But it takes no courage to continue living shackled to the trash that the heavenbound person will leave behind at death (although nearly every religion believes humanity's ultimate destination is heaven, the focus of ancient Hebrew prophets was making the deserts here on earth bloom). It takes courage to clean up that left-behind trash, to pickup those pieces of our character that hang like plastic grocery bags on submerged tree branches . . . I once sailed out of Kodiak, heading for Whale Pass and Raspberry Strait. We were outbound for a week of longlining halibut. My wife was putting away boat groceries, and after rounding Buoy Four, I looked behind us to see if a following vessel had made the turn or whether its skipper was heading directly across Marmot Bay. And there behind us, one every one hundred yards or so, were floating the cardboard boxes in which we had packed our groceries aboard, each bobbing like a buoy. They were like the crumbs of Hansel & Gretel.

All of us leave a trail, but not all of us leave distinguishable footprints.

Courage is required to take that first step into an uncharted tomorrow, one in which our character is our only marker. It is there, at that first step, where most journeys end, or rather, fail to begin. Once a person is well on his or her way into the unknown, coping, adapting, learning, stretching oneself to do what wasn't before possible takes over. The momentum of the journey doesn't let a person think about not continuing. Explorer, pioneer, pilgrim—few have seen themselves as courageous. Survival is what the journey is about until the unknown becomes the familiar. Courage is about getting started.

I am familiar with the reluctance to begin a voyage. I have felt this reluctance, have felt hesitation, even fear. When I first went to sea, I knew very little; plus, I experience rather severe motion sickness. All the while I lived along the Oregon Coast, I fished freshwater. I didn't go to sea (I don't even like sitting in a passenger car; subtle movements make me vomit). I probably hadn't been across the bar at Newport, Oregon, ten hours total before. So after selling my Kenai chainsaw/outboard dealership, I questioned my sanity when I bought a 29-foot Bartender sitting on barrels in Homer, Alaska.
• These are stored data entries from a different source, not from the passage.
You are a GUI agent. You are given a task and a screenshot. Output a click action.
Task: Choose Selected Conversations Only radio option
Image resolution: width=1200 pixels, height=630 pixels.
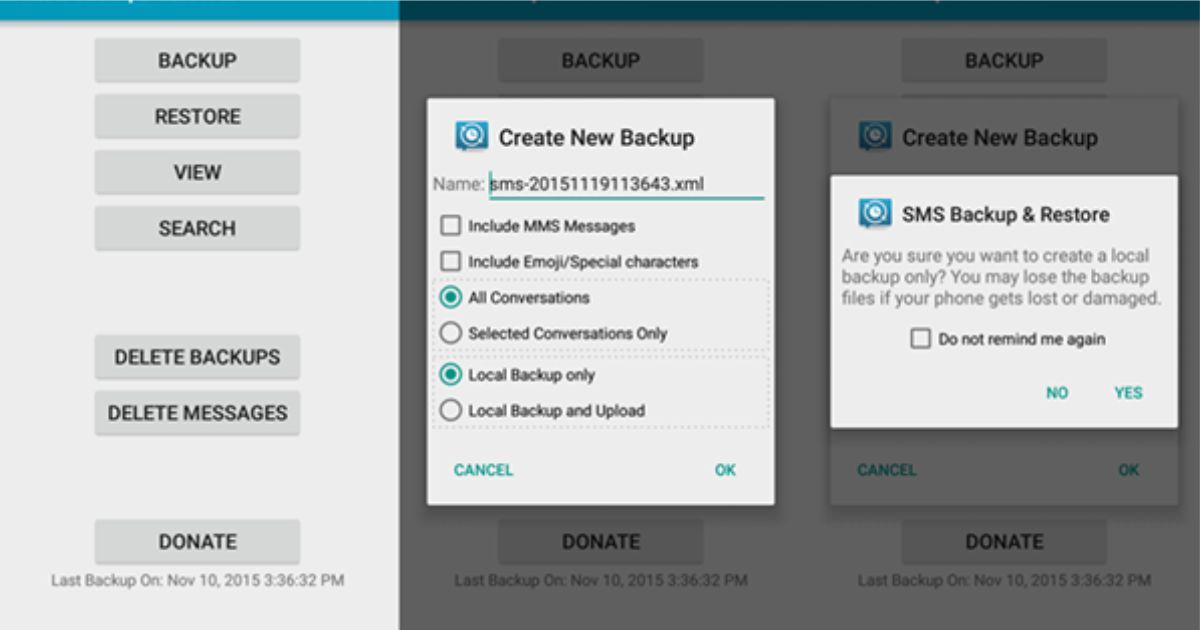click(x=451, y=333)
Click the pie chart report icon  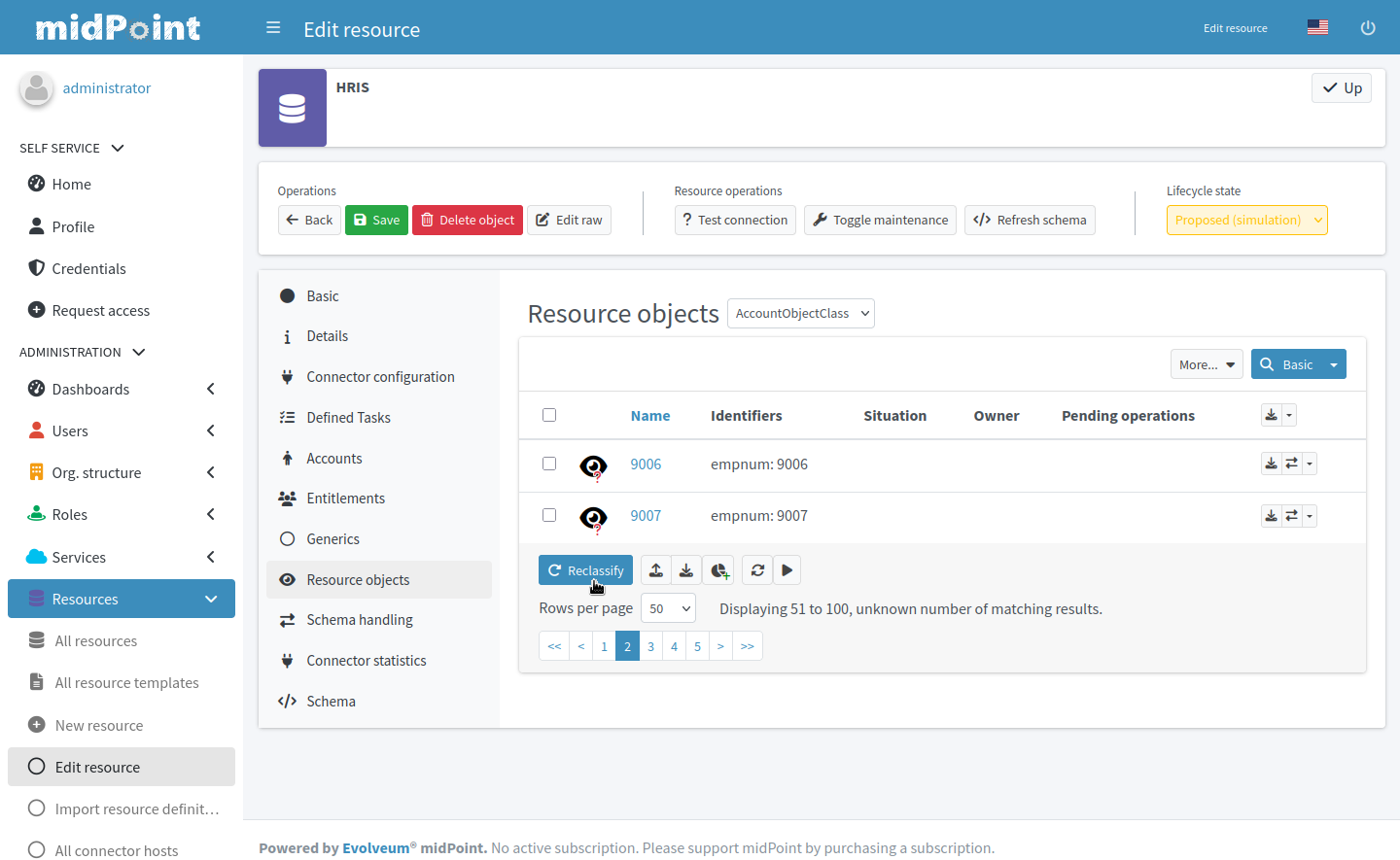pyautogui.click(x=718, y=570)
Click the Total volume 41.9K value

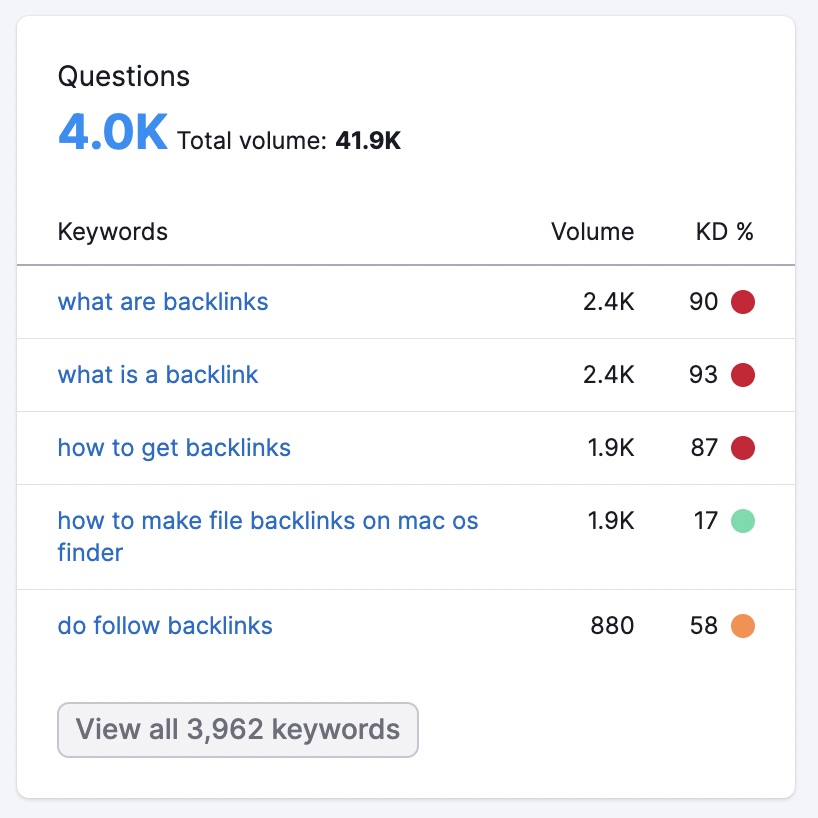coord(368,141)
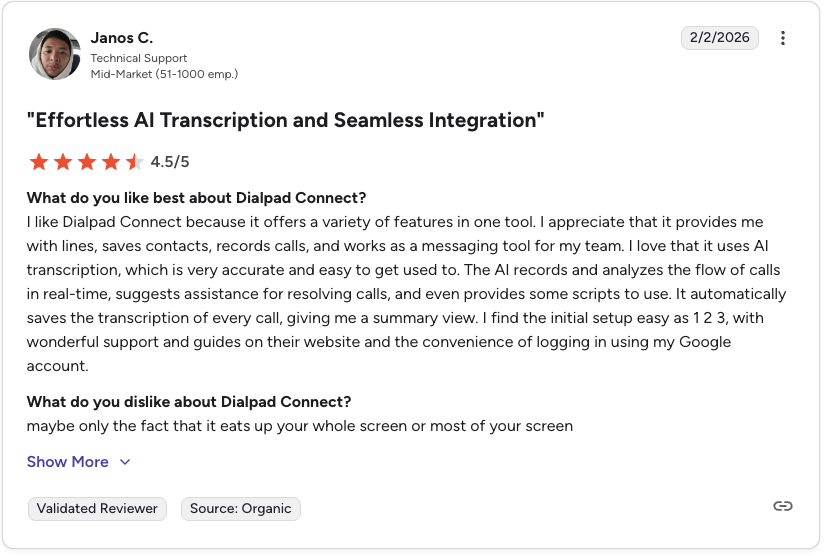Click the first orange rating star

(39, 162)
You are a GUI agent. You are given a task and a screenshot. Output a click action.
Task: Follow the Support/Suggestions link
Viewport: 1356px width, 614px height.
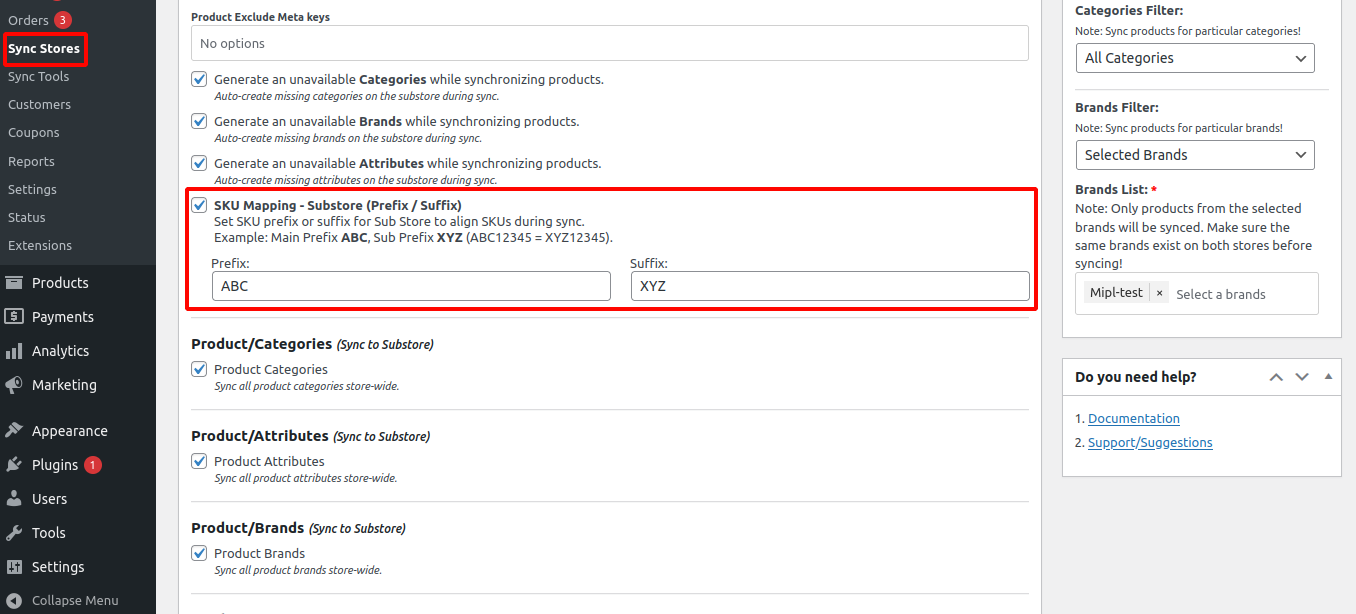pos(1150,443)
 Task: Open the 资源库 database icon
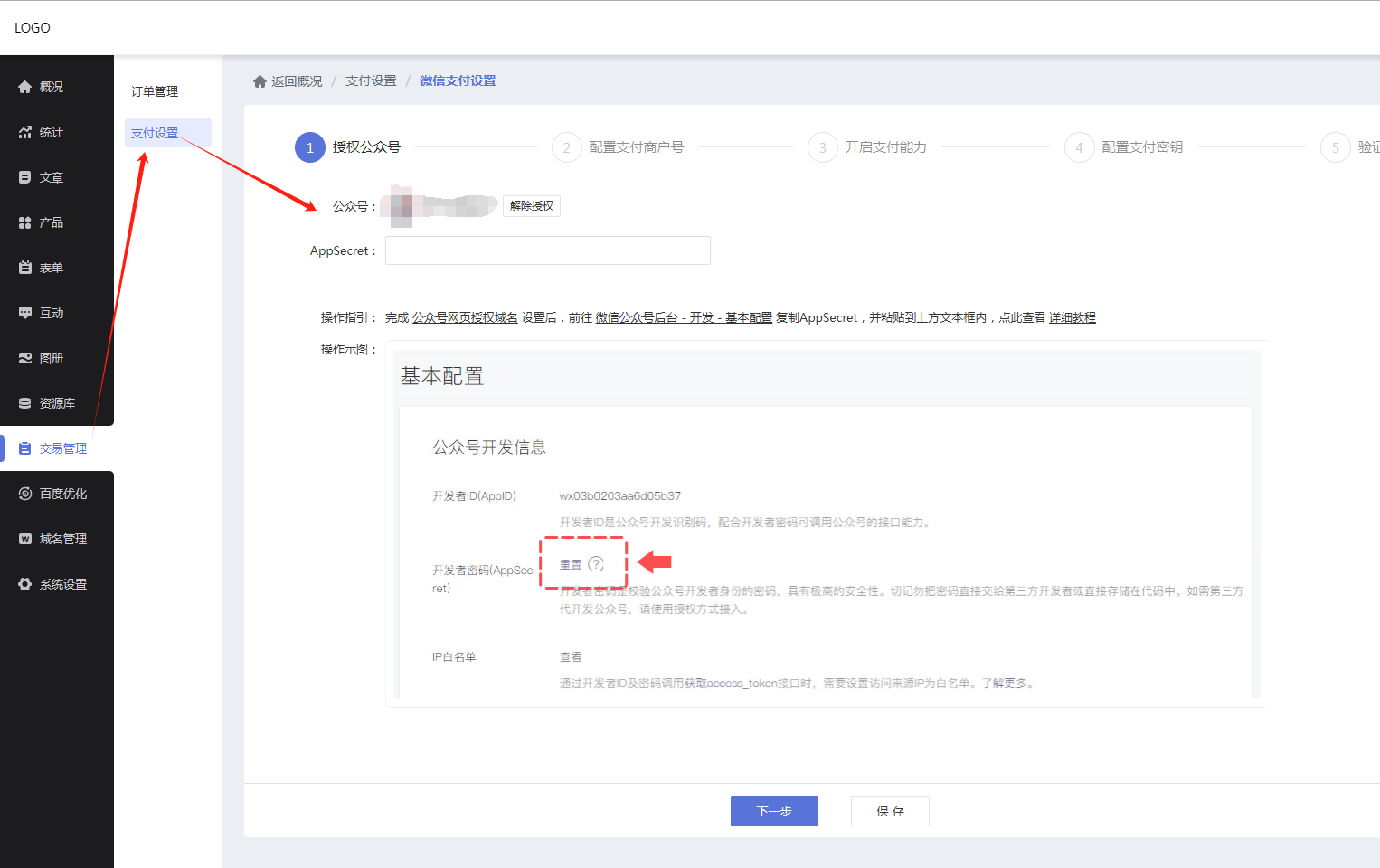point(25,403)
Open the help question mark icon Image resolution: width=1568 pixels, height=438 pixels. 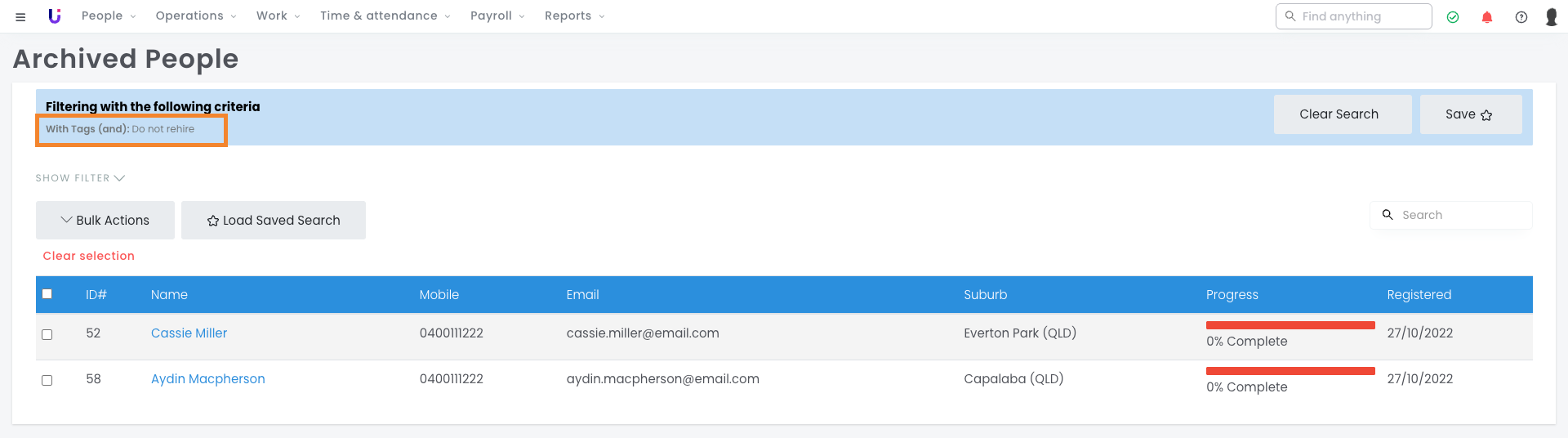[x=1521, y=16]
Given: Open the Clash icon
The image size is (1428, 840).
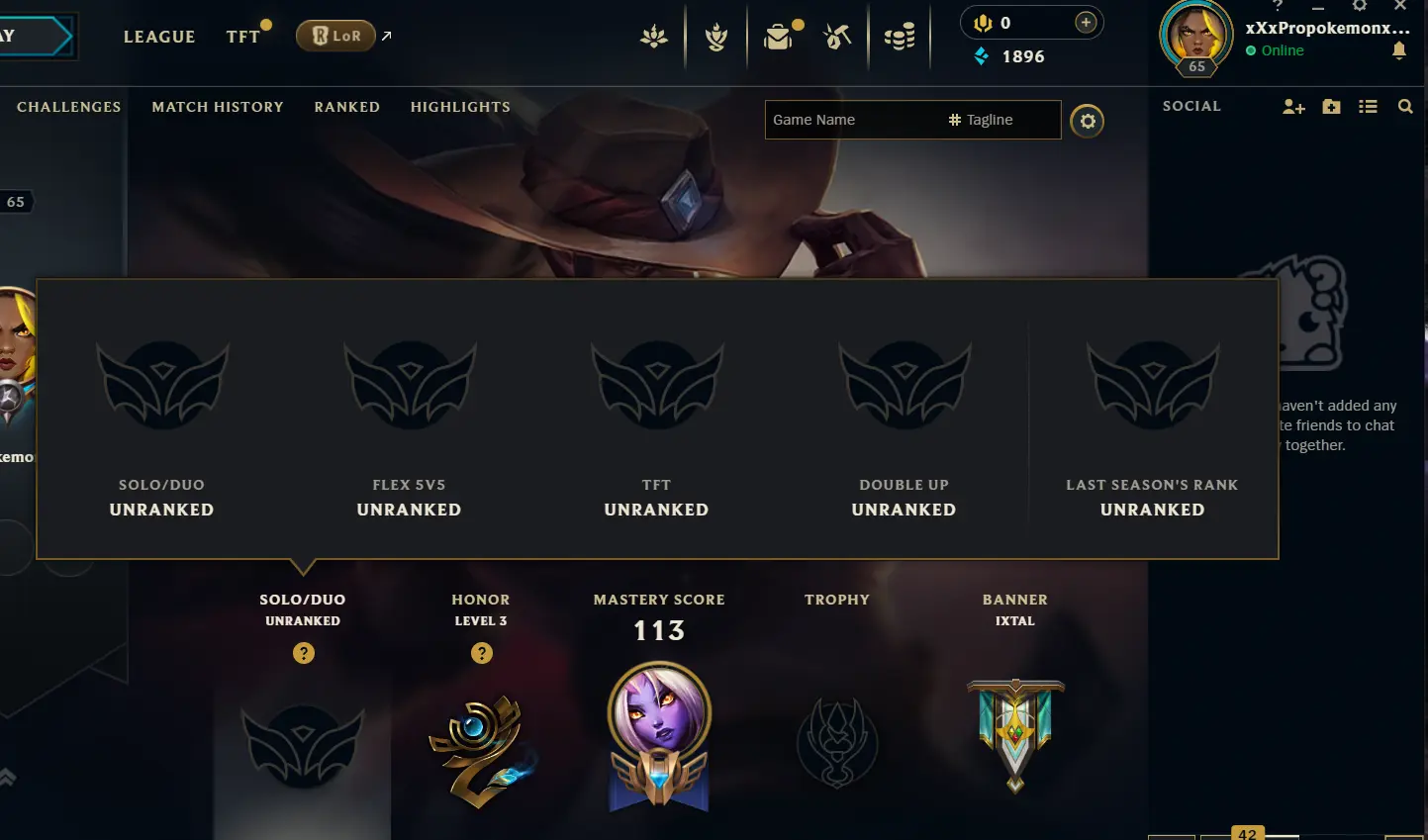Looking at the screenshot, I should tap(716, 38).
I hadn't been to sea in Cook Inlet, let alone out of the Inlet. Acquaintances thought I was crazy, but I knew I wasn't. I was merely pushing hard against foolishness. But I was also facing some tough decisions: I had begun to dislike myself. Having a sales/service dealership had magnified character defects that I thought I had cleaned up. I needed to get away, at least for a while, from the temptation to tell customers that a piston or a CD module or whatever had been ordered when I had forgotten to order it. The telling of the little lie had become too easy, and it isn't the big hunks of trash like old car bodies that kills a river. It's the little things like oil droplets that smother life. One droplet here and there doesn't kill, but one droplet becomes another and another until there's an oil sheen, then a slick, and finally the river catches fire, a definition of life in hell or in Gary, Indiana.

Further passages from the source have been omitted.